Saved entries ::
....
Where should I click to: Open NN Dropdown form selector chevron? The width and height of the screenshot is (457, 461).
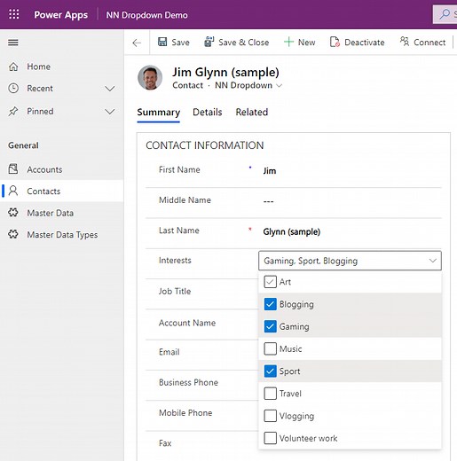pos(279,86)

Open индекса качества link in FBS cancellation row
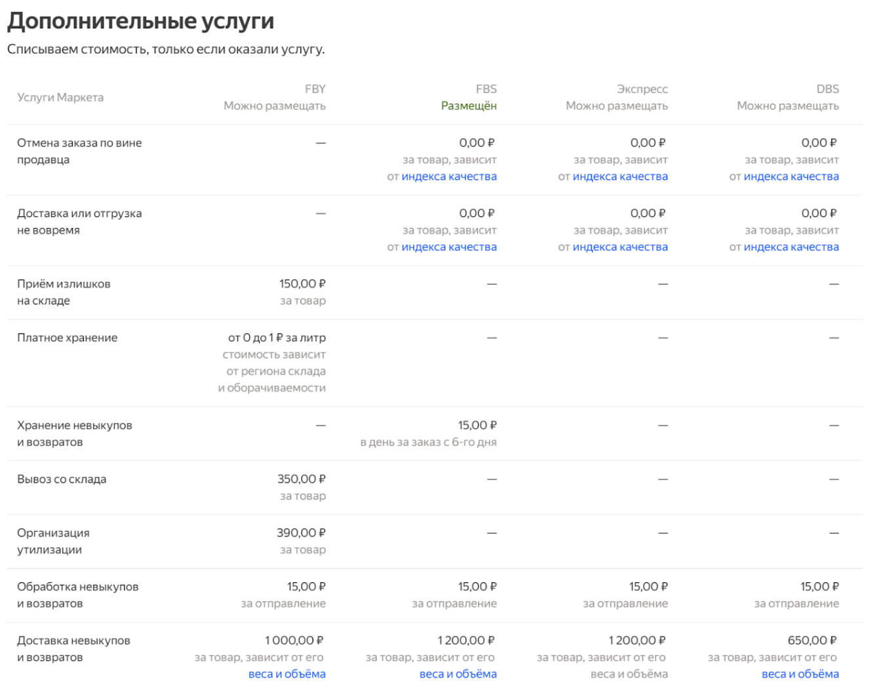[x=449, y=176]
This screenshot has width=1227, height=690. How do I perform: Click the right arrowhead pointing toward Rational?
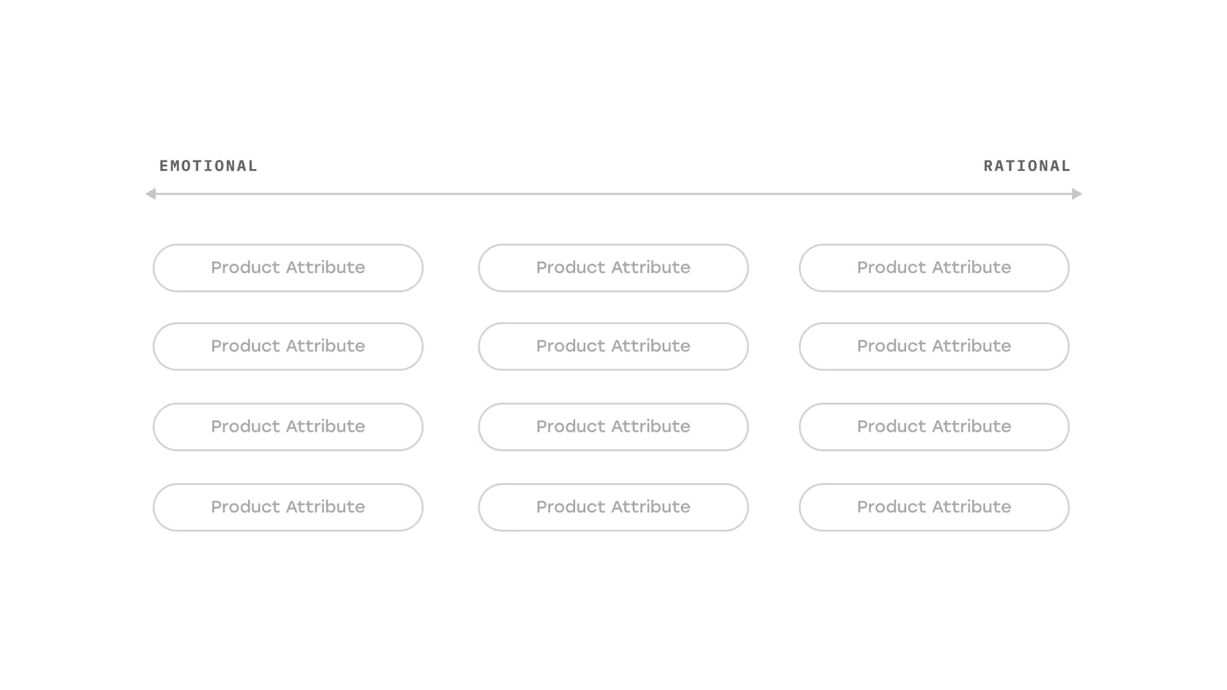(1077, 194)
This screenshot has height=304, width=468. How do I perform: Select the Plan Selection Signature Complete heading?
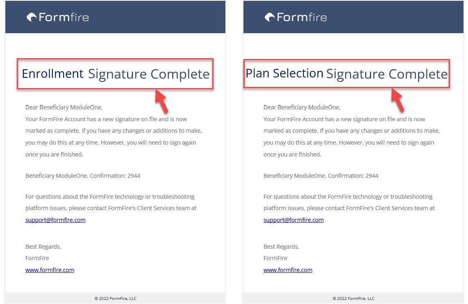click(347, 74)
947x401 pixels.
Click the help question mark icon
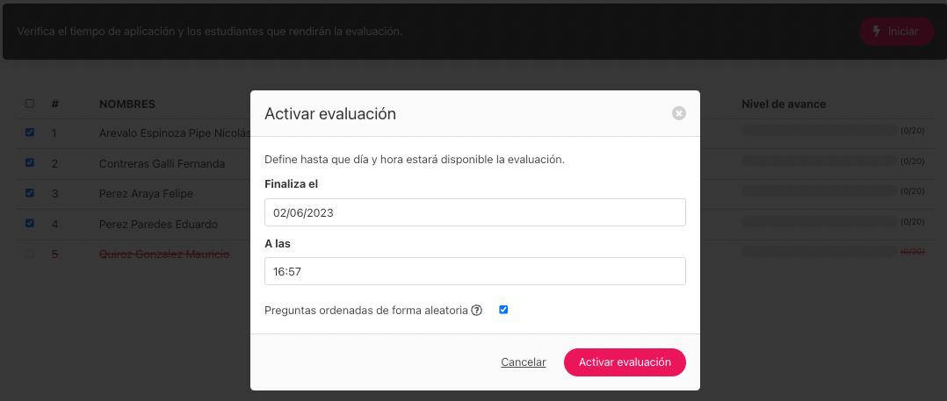point(476,311)
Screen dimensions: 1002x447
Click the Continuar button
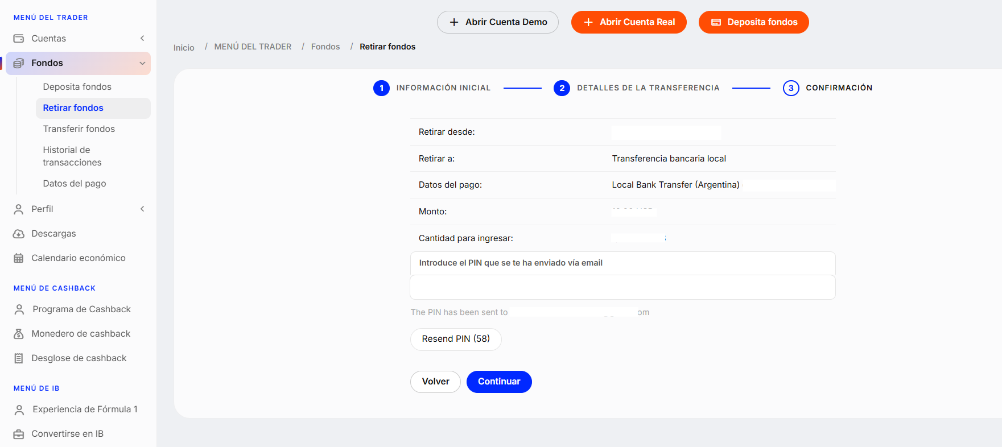point(499,382)
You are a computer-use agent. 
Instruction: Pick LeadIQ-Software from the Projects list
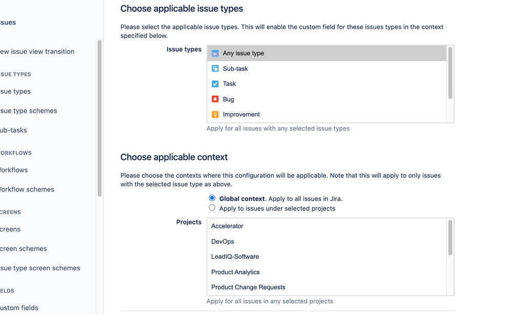click(x=235, y=257)
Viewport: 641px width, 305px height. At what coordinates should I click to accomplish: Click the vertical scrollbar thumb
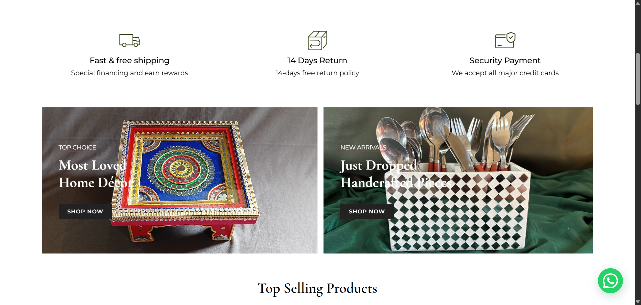[638, 79]
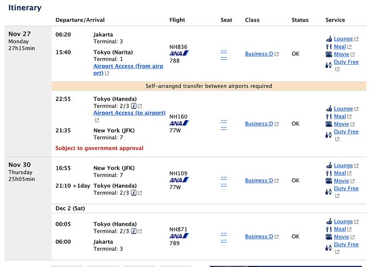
....
Exercise requirements :: Reproduce word for word the lines running from the line with "Viewport: 641px width, 305px" through the end of the data, both included, and nothing else; leave out the pictures.

Expected answer ::
Viewport: 641px width, 305px height. At what coordinates should I click to accomplish: Click the vertical scrollbar thumb
[638, 79]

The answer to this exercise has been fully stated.